In a recent example, the deployment of my opsindev.news newsletter to GitLab Pages failed, because of a regression in the MkDocs Material Theme being installed with pip. https://gitlab.com/dnsmichi/opsindev.news/-/jobs/3544293987
The Python module is installed from a private repository, using an insiders subscription that enables social plugins and GDPR cookie banners. https://gitlab.com/dnsmichi/opsindev.news/-/blob/main/.gitlab-ci.yml
Click to expand
# base installs the requirements
.mkdocs-base:
script:
- pip install -r requirements.txt
# build generates static site, throws errors with wrong config, etc.
.mkdocs-build:
script:
- mkdocs build --site-dir public
# insiders uses the MkDdocs Material insiders version (sponsoring by dnsmichi, token in CI/CD variables)
.mkdocs-insiders:
script:
- !reference [.mkdocs-base, script]
- |
if [ -z "${GITHUB_TOKEN_MKDOCS}" ]; then
echo "Using MkDocs Material default"
else
echo "Using MkDocs Material insiders"
pip install git+https://${GITHUB_TOKEN_MKDOCS}@github.com/squidfunk/mkdocs-material-insiders.git
fi
- !reference [.mkdocs-build, script]
# lint and generate site on main branch
pages:
extends: .mkdocs-insiders
stage: deploy
only:
- main
artifacts:
paths:
- public
The procedure to fix the pipeline is
- Copy the error message into a web search,
AttributeError: 'SocialPlugin' object has no attribute '_image_promises'
- Additionally, open the project's bug tracker and search for
SocialPlugin
- Found the problem in https://github.com/squidfunk/mkdocs-material/issues/4819
- Maintainer commented with a fix, linking to a commit/PR, labeled
fix available
. - Solution is to wait for a new nightly build of the MkDocs material pypi package and later re-run the CI/CD deployment. This needs an issue to track its due date, and increase visibility (if there were more team members).

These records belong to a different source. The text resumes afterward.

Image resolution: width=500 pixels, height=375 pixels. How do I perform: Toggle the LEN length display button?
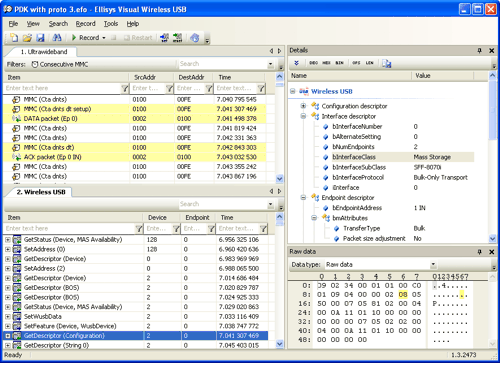tap(369, 63)
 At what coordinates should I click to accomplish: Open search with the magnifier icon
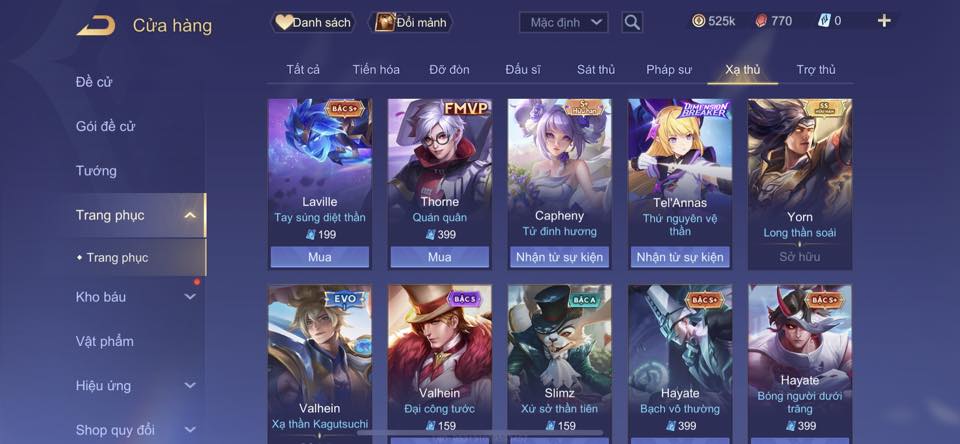coord(632,23)
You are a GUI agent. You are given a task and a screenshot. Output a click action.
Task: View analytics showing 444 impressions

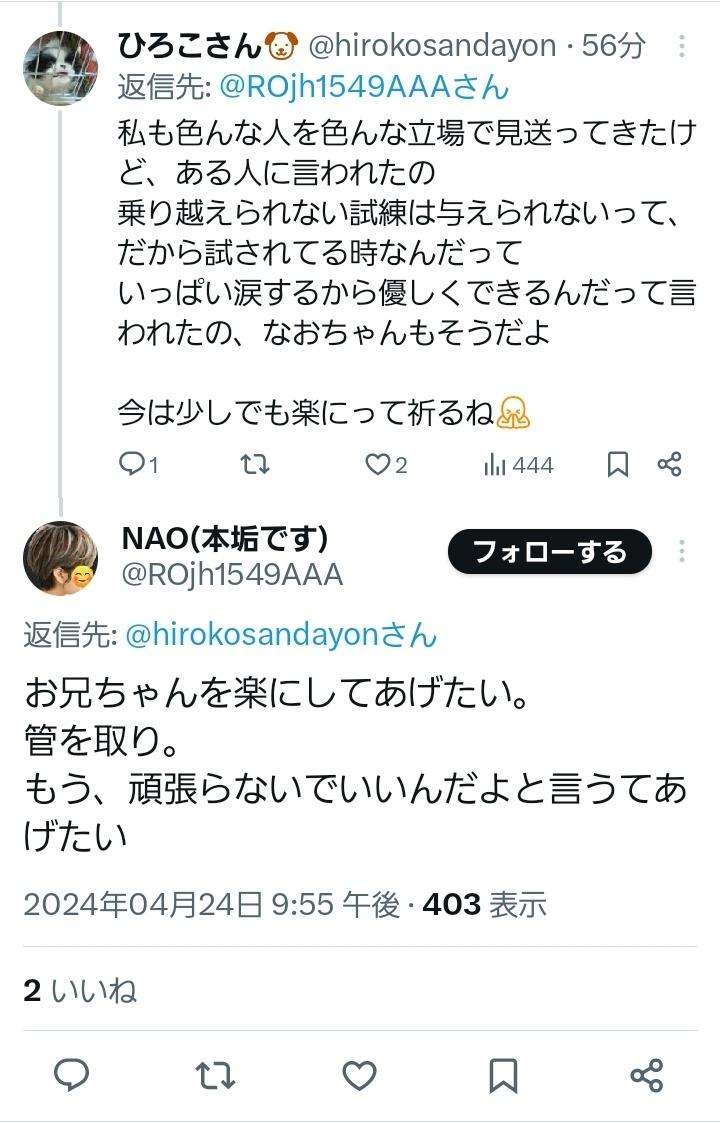518,464
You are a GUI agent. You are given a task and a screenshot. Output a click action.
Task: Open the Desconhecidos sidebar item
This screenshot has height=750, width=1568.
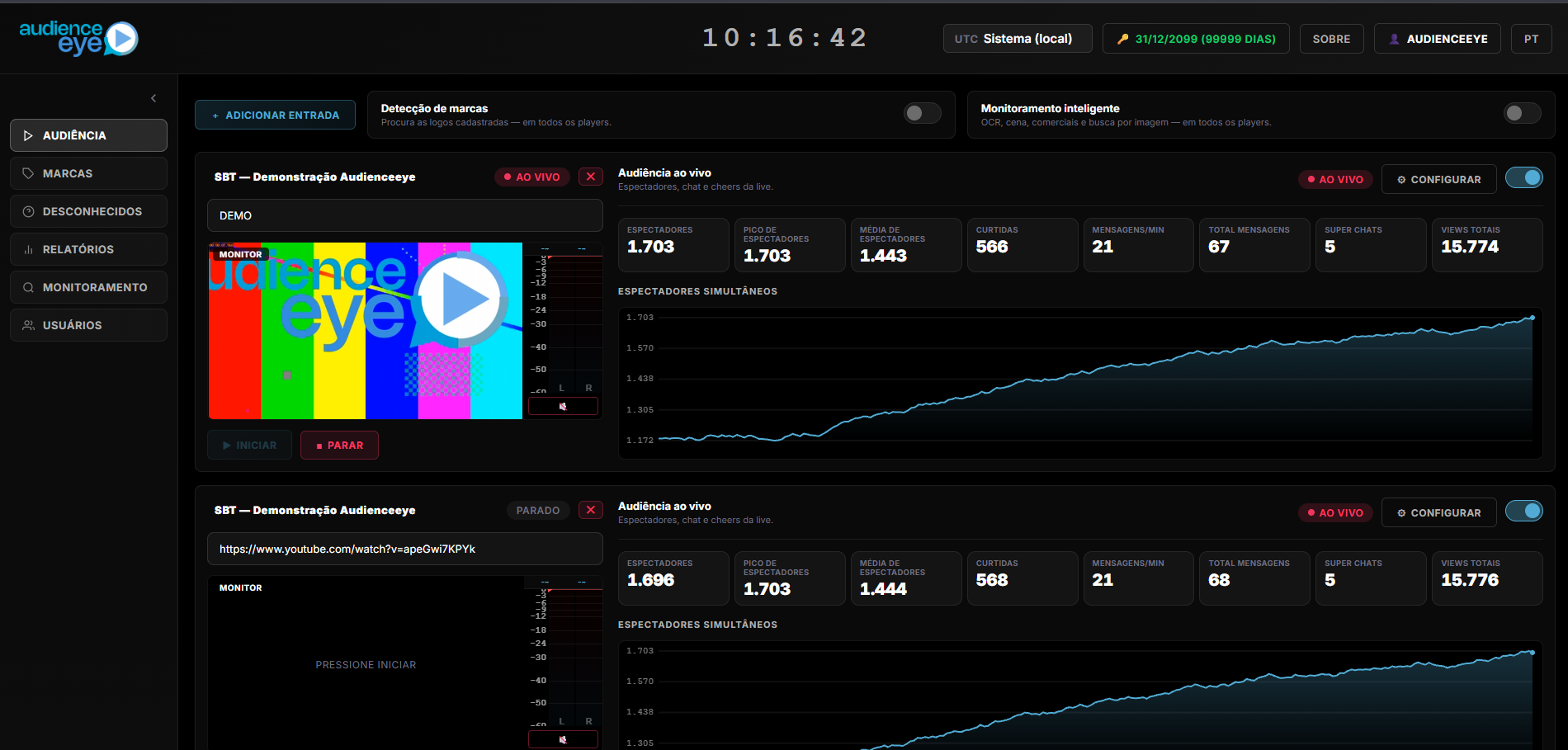click(88, 211)
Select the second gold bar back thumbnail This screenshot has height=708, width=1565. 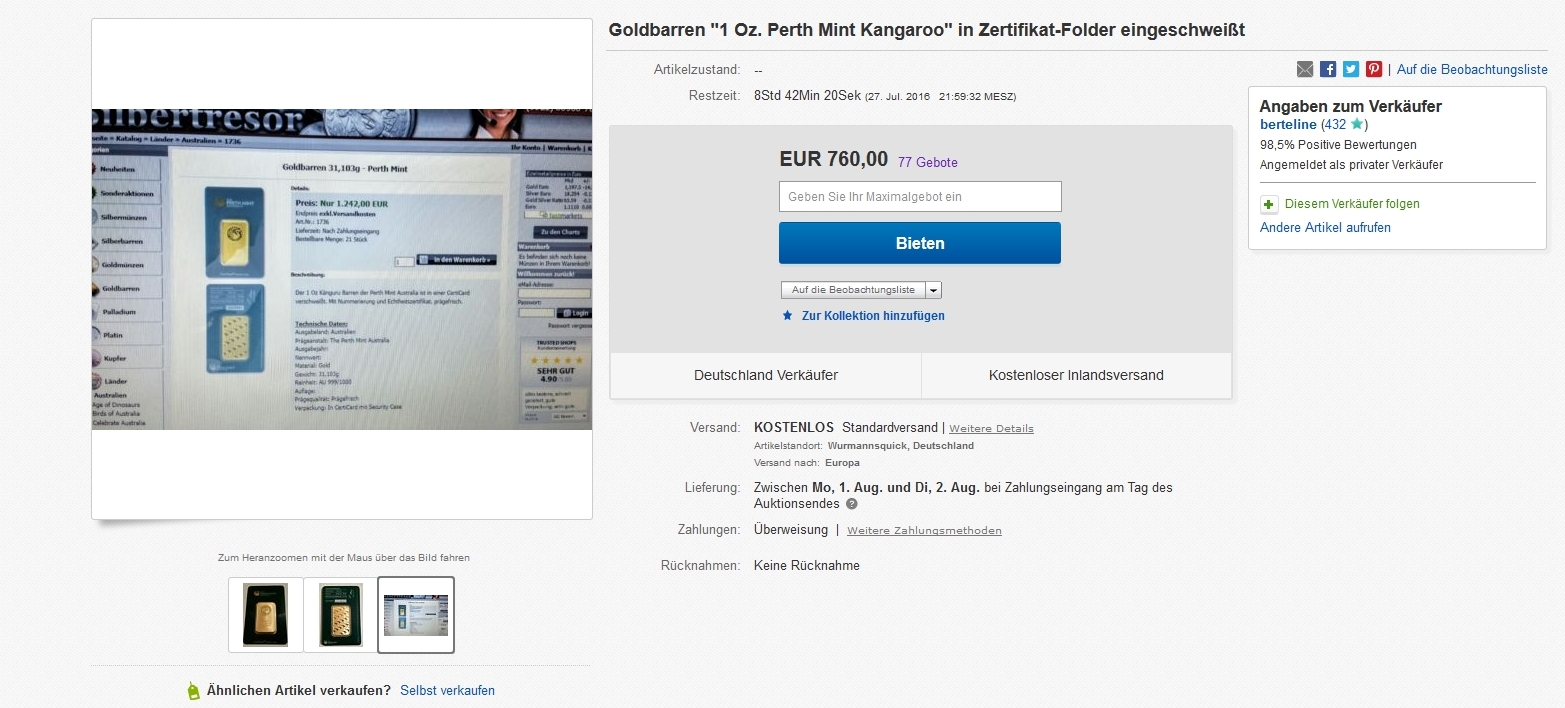(x=340, y=615)
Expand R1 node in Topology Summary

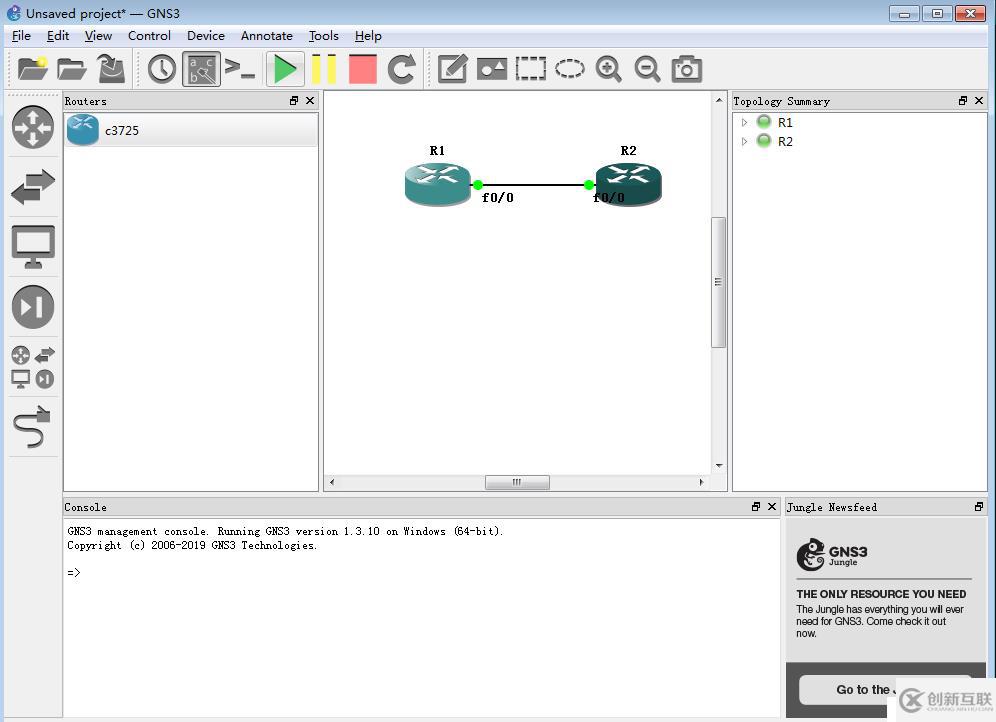pyautogui.click(x=744, y=122)
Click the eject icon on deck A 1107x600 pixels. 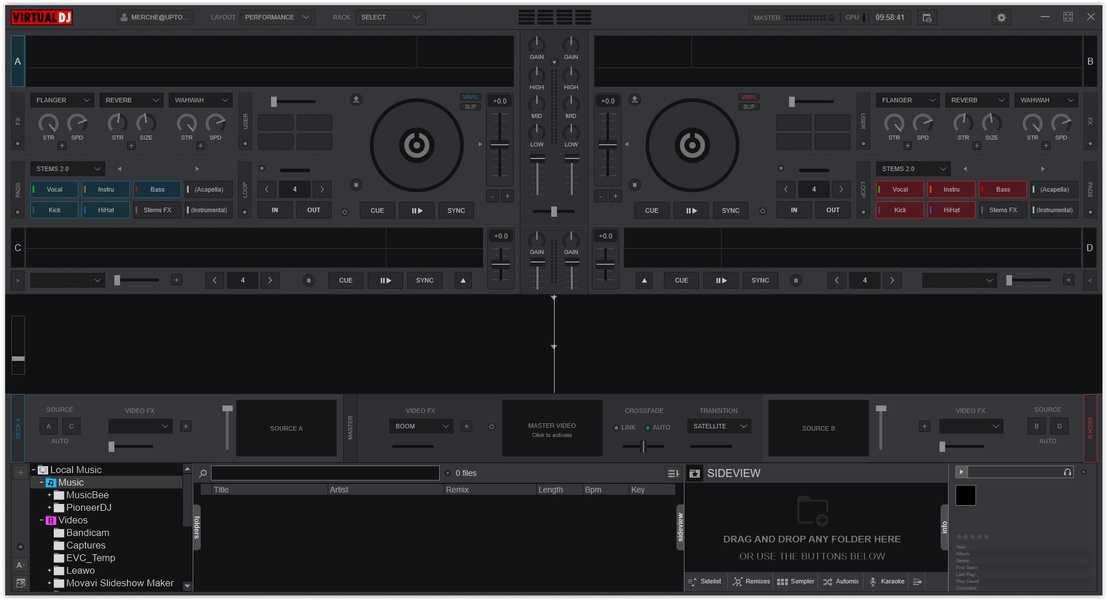point(356,99)
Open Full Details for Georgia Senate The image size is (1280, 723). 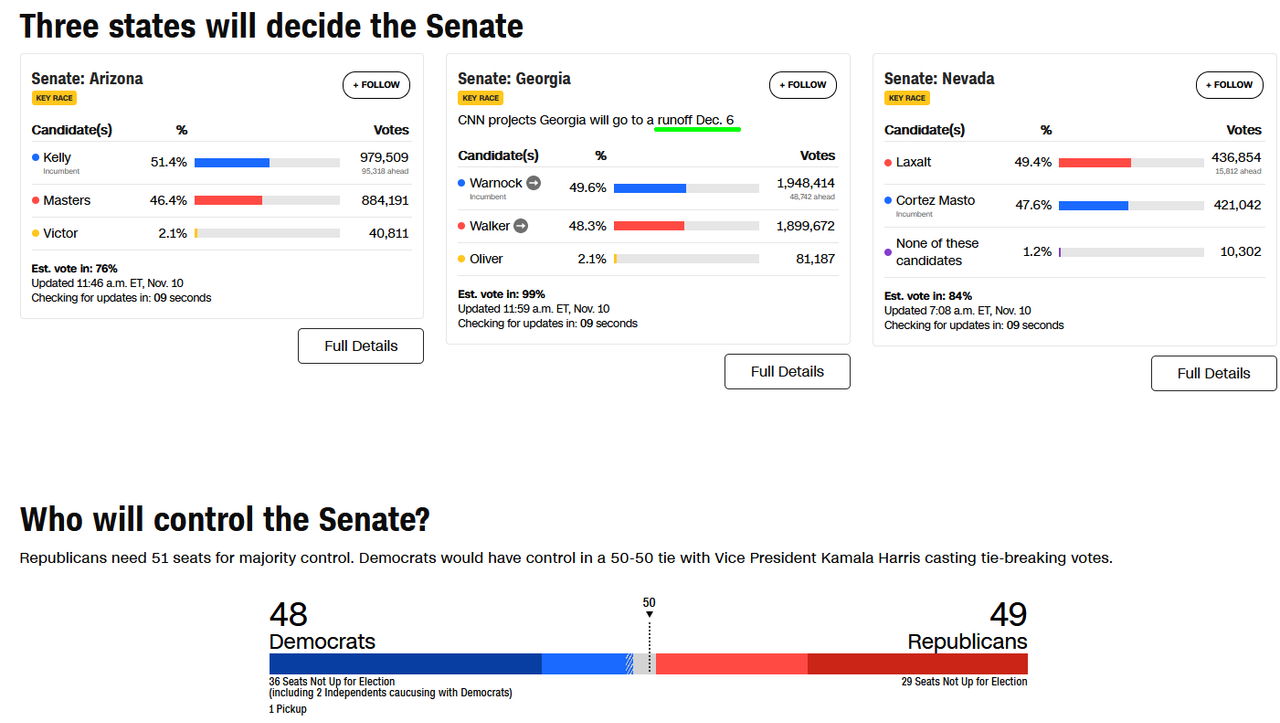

To analyse the problem, I need to leave the GitLab UI and job log and open several new tabs. The strategy on searching for an error in CI/CD can be overwhelming - from long experience, and as a developer, it is easier to identify the words to copy into a web search, a beginner may not know what a stacktrace is.
Suppose the maintainer would not have pushed a fix already. In that case, I'd need to create an upstream issue myself, and also an issue/incident in GitLab that the CI/CD pipelines are failing at the moment - and the fix is pending, waiting for upstream to release a fixed version, and tracking the issue URL in the incident.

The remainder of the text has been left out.